_Records for processing_.

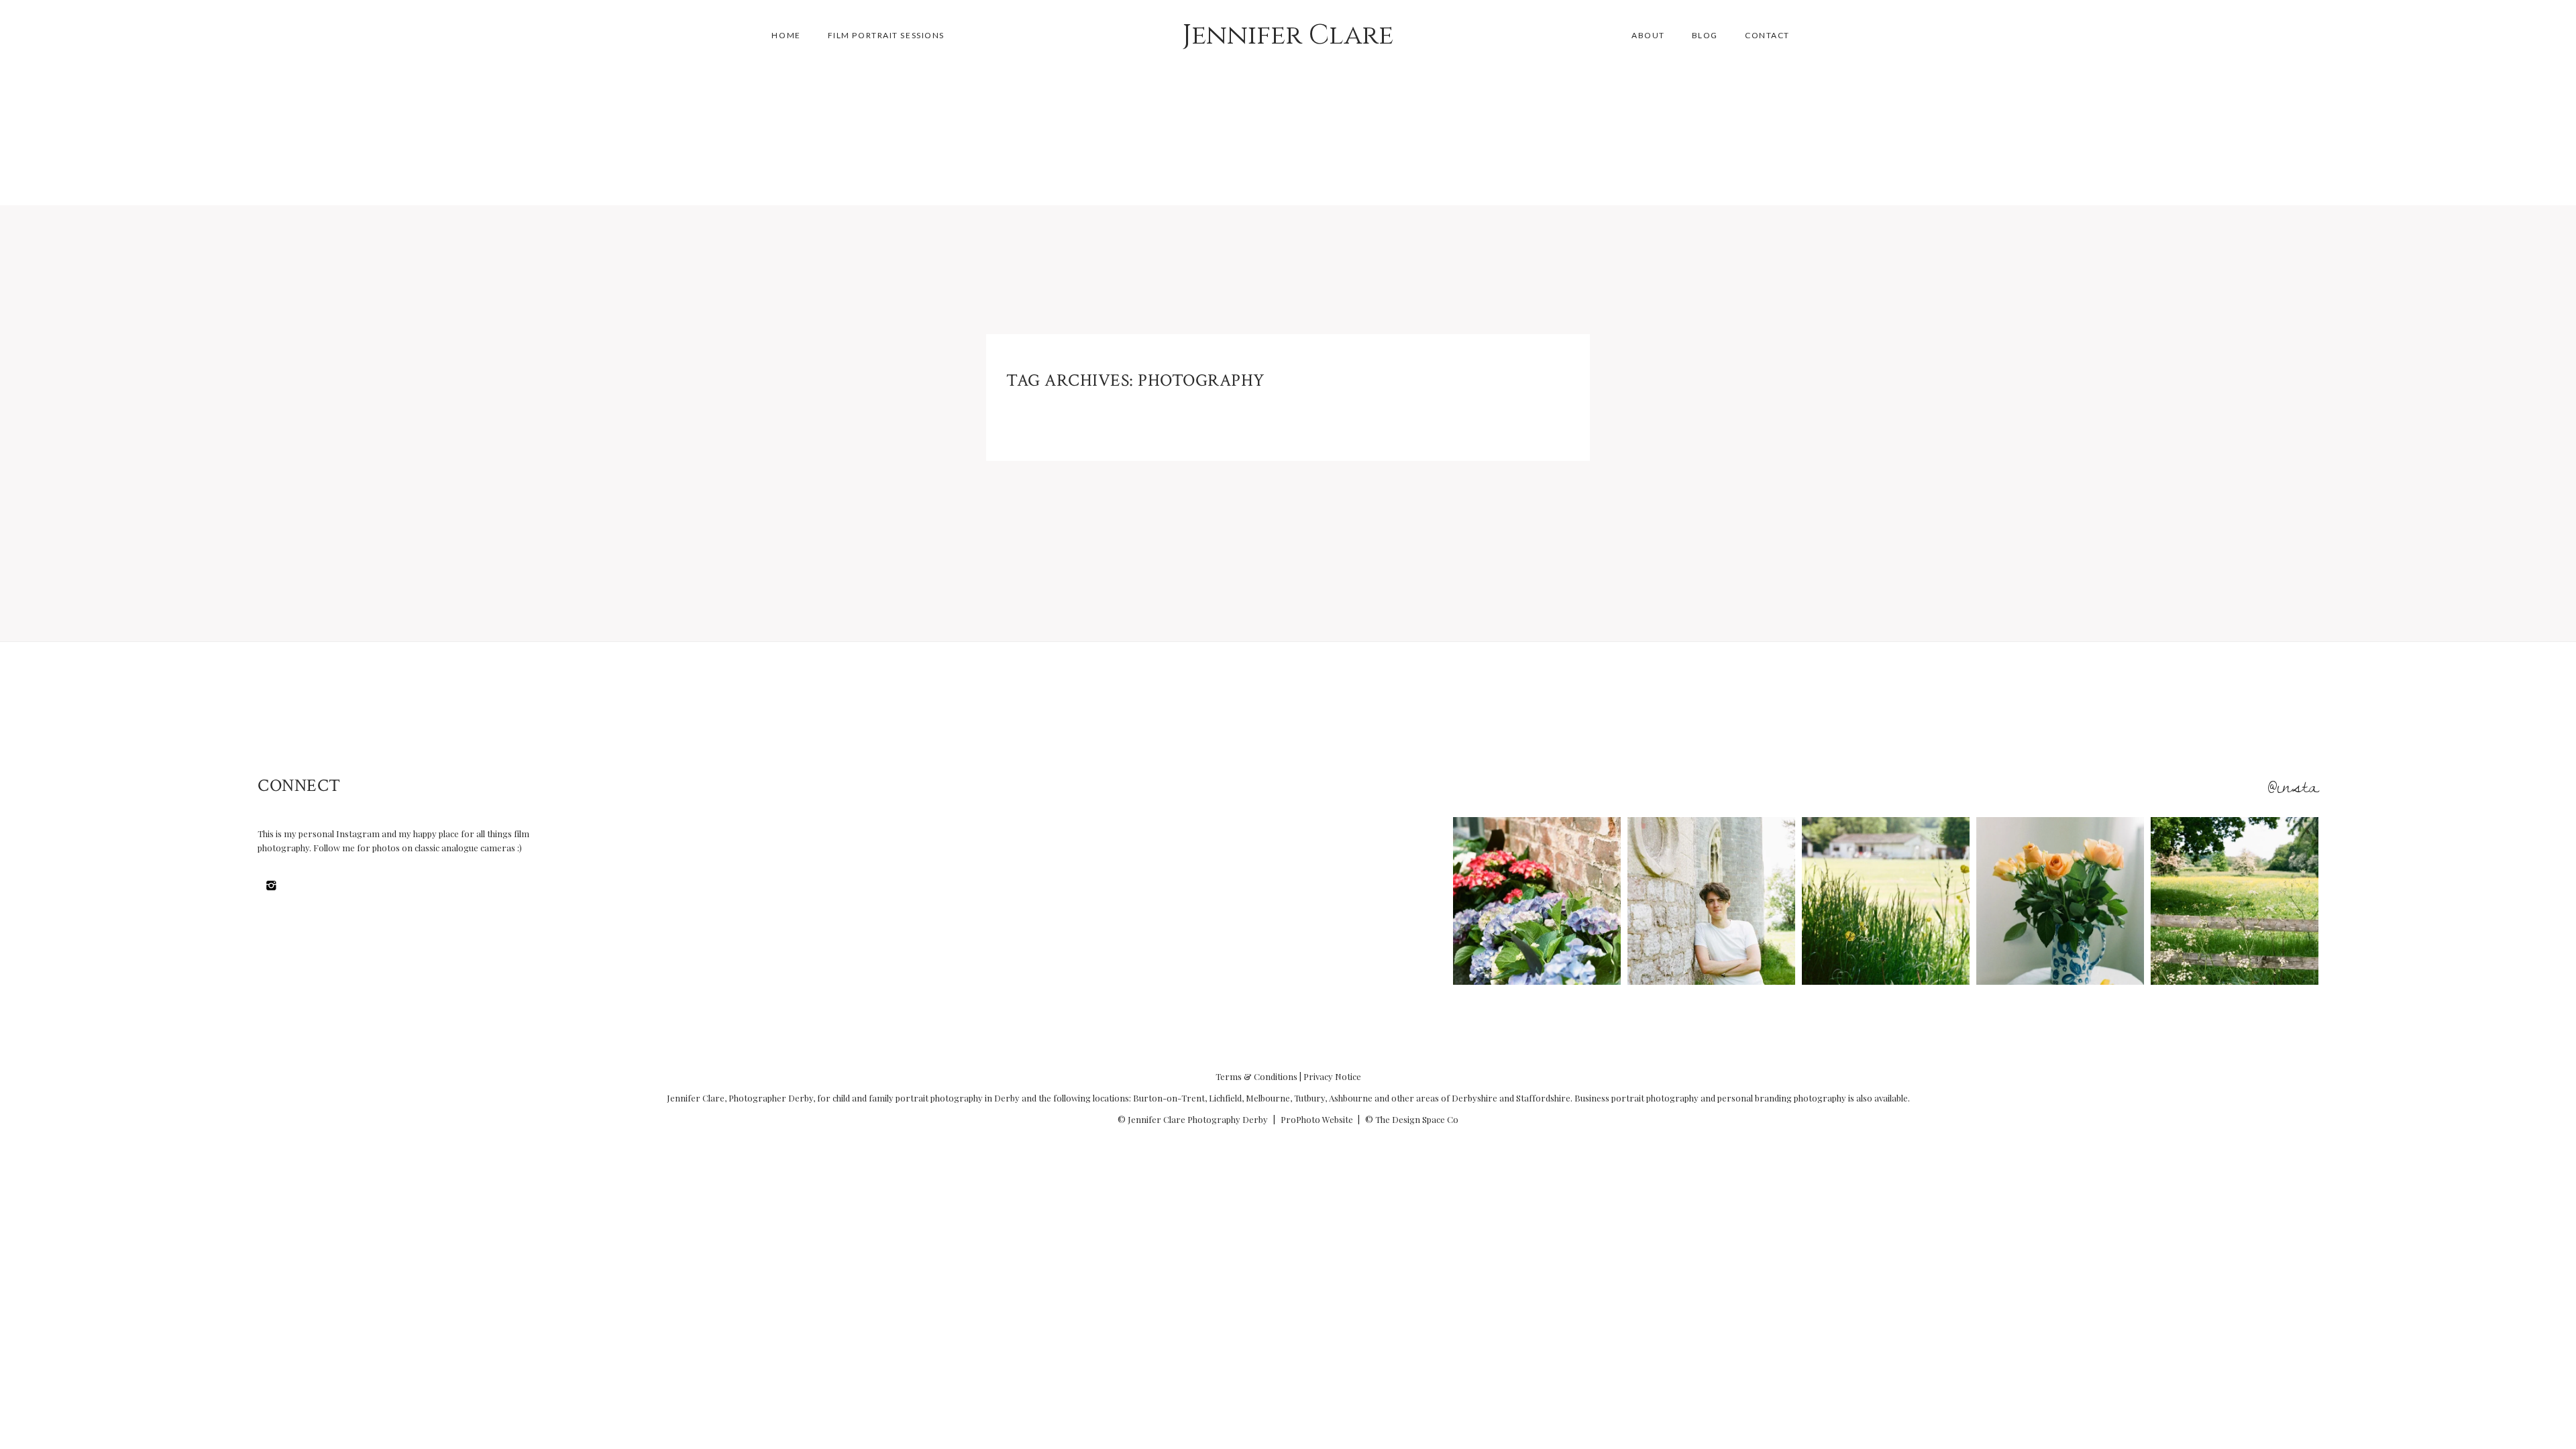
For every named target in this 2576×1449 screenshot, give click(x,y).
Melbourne (1268, 1098)
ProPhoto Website (1317, 1119)
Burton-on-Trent (1169, 1098)
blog (1705, 35)
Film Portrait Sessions (886, 35)
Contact (1767, 35)
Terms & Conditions (1256, 1076)
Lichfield (1225, 1098)
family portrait (898, 1098)
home (785, 35)
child (841, 1098)
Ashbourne (1351, 1098)
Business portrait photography (1636, 1098)
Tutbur (1307, 1098)
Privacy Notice (1332, 1076)
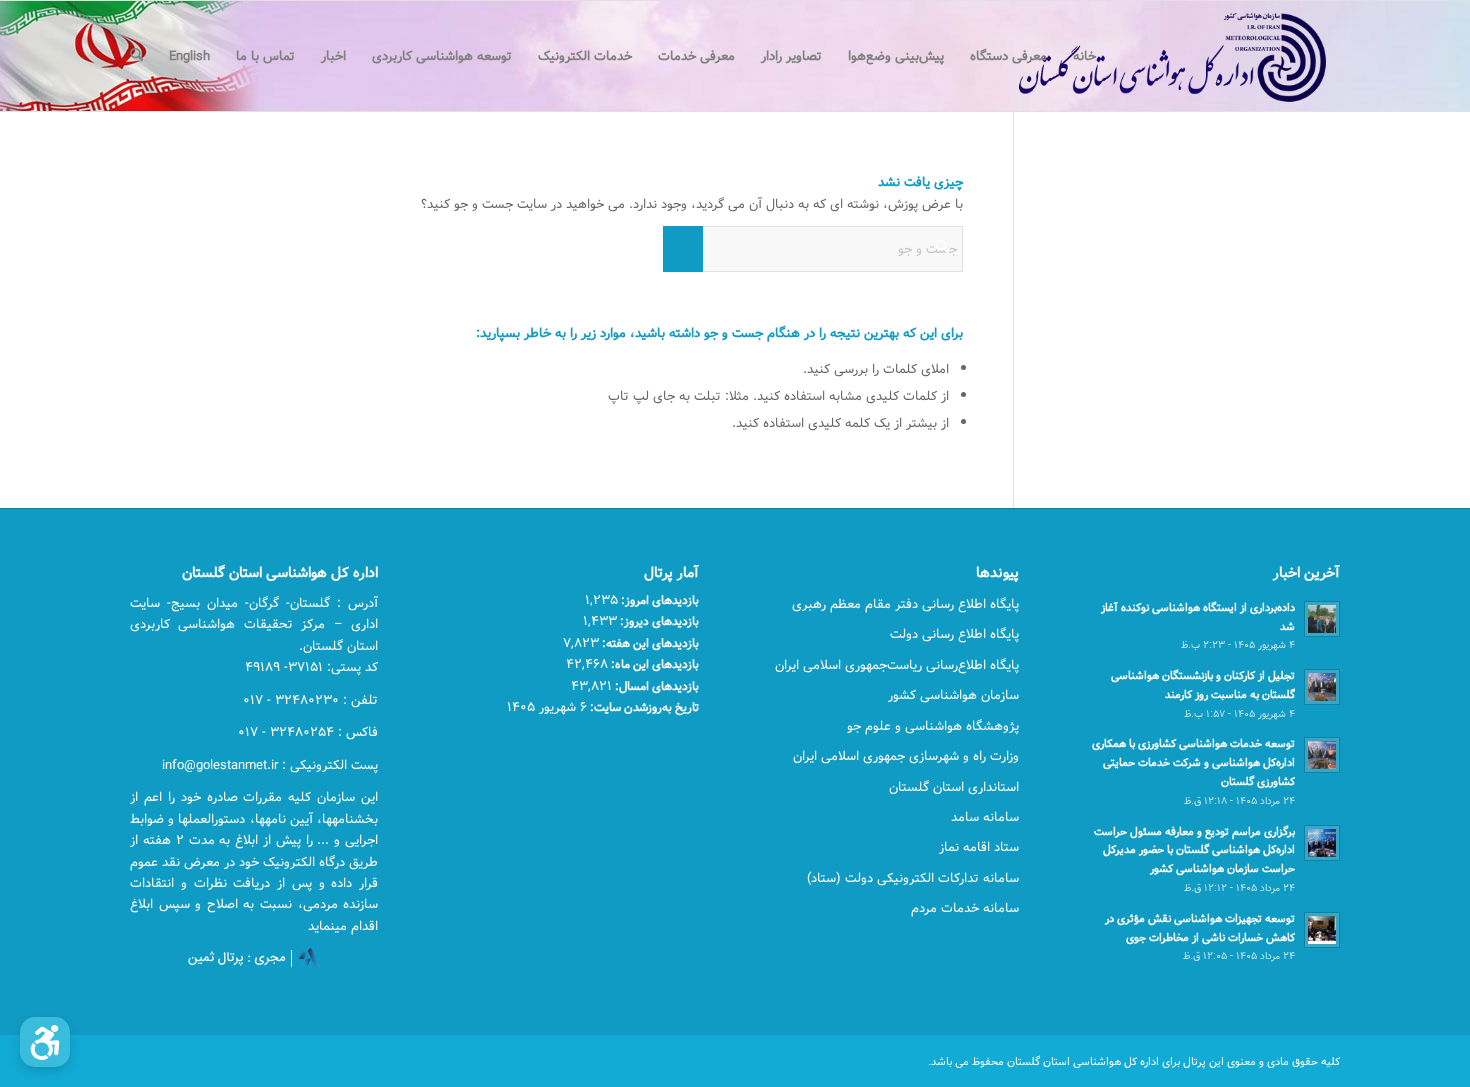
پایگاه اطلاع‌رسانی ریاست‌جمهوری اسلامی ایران (897, 665)
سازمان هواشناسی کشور (953, 695)
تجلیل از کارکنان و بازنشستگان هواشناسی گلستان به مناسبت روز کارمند (1203, 685)
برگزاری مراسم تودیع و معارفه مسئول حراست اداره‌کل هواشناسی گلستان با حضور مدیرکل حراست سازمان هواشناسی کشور (1194, 850)
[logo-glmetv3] (1142, 56)
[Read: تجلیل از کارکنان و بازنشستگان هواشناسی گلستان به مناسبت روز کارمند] (1322, 687)
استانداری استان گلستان (954, 787)
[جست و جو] (136, 56)
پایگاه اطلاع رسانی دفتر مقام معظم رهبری (905, 604)
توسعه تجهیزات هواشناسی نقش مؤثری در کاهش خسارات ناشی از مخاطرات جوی (1200, 928)
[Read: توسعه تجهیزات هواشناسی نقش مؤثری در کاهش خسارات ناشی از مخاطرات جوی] (1322, 930)
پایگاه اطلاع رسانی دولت (954, 634)
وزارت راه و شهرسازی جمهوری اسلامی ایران (906, 756)
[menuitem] (1084, 56)
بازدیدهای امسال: (655, 686)
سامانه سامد (985, 817)
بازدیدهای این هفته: (649, 643)
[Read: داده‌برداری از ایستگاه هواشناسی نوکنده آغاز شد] (1322, 619)
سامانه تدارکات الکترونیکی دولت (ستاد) (913, 878)
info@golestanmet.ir (220, 765)
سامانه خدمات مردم (965, 908)
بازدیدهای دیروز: (658, 621)
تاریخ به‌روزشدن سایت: (643, 707)
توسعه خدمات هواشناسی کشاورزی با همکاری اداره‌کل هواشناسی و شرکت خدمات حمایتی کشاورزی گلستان (1193, 762)
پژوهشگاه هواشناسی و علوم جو (933, 726)
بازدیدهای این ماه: (653, 664)
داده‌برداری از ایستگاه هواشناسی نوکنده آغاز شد (1198, 617)
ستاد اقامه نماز (979, 847)
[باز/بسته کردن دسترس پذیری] (45, 1042)
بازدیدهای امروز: (658, 600)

_Description of the task_. Except for the pictures, give all the material above again verbatim.

_Solution for this exercise_.
For every named target in this 2576×1449 screenshot, give click(x,y).
Melbourne (1268, 1098)
ProPhoto Website (1317, 1119)
Burton-on-Trent (1169, 1098)
blog (1705, 35)
Film Portrait Sessions (886, 35)
Contact (1767, 35)
Terms & Conditions (1256, 1076)
Lichfield (1225, 1098)
family portrait (898, 1098)
home (785, 35)
child (841, 1098)
Ashbourne (1351, 1098)
Business portrait photography (1636, 1098)
Tutbur (1307, 1098)
Privacy Notice (1332, 1076)
پایگاه اطلاع‌رسانی ریاست‌جمهوری اسلامی ایران (897, 665)
سازمان هواشناسی کشور (953, 695)
تجلیل از کارکنان و بازنشستگان هواشناسی گلستان به مناسبت روز کارمند (1203, 685)
برگزاری مراسم تودیع و معارفه مسئول حراست اداره‌کل هواشناسی گلستان با حضور مدیرکل حراست سازمان هواشناسی کشور (1194, 850)
[logo-glmetv3] (1142, 56)
[Read: تجلیل از کارکنان و بازنشستگان هواشناسی گلستان به مناسبت روز کارمند] (1322, 687)
استانداری استان گلستان (954, 787)
[جست و جو] (136, 56)
پایگاه اطلاع رسانی دفتر مقام معظم رهبری (905, 604)
توسعه تجهیزات هواشناسی نقش مؤثری در کاهش خسارات ناشی از مخاطرات جوی (1200, 928)
[Read: توسعه تجهیزات هواشناسی نقش مؤثری در کاهش خسارات ناشی از مخاطرات جوی] (1322, 930)
پایگاه اطلاع رسانی دولت (954, 634)
وزارت راه و شهرسازی جمهوری اسلامی ایران (906, 756)
[menuitem] (1084, 56)
بازدیدهای امسال: (655, 686)
سامانه سامد (985, 817)
بازدیدهای این هفته: (649, 643)
[Read: داده‌برداری از ایستگاه هواشناسی نوکنده آغاز شد] (1322, 619)
سامانه تدارکات الکترونیکی دولت (ستاد) (913, 878)
info@golestanmet.ir (220, 765)
سامانه خدمات مردم (965, 908)
بازدیدهای دیروز: (658, 621)
تاریخ به‌روزشدن سایت: (643, 707)
توسعه خدمات هواشناسی کشاورزی با همکاری اداره‌کل هواشناسی و شرکت خدمات حمایتی کشاورزی گلستان (1193, 762)
پژوهشگاه هواشناسی و علوم جو (933, 726)
بازدیدهای این ماه: (653, 664)
داده‌برداری از ایستگاه هواشناسی نوکنده آغاز شد (1198, 617)
ستاد اقامه نماز (979, 847)
[باز/بسته کردن دسترس پذیری] (45, 1042)
بازدیدهای امروز: (658, 600)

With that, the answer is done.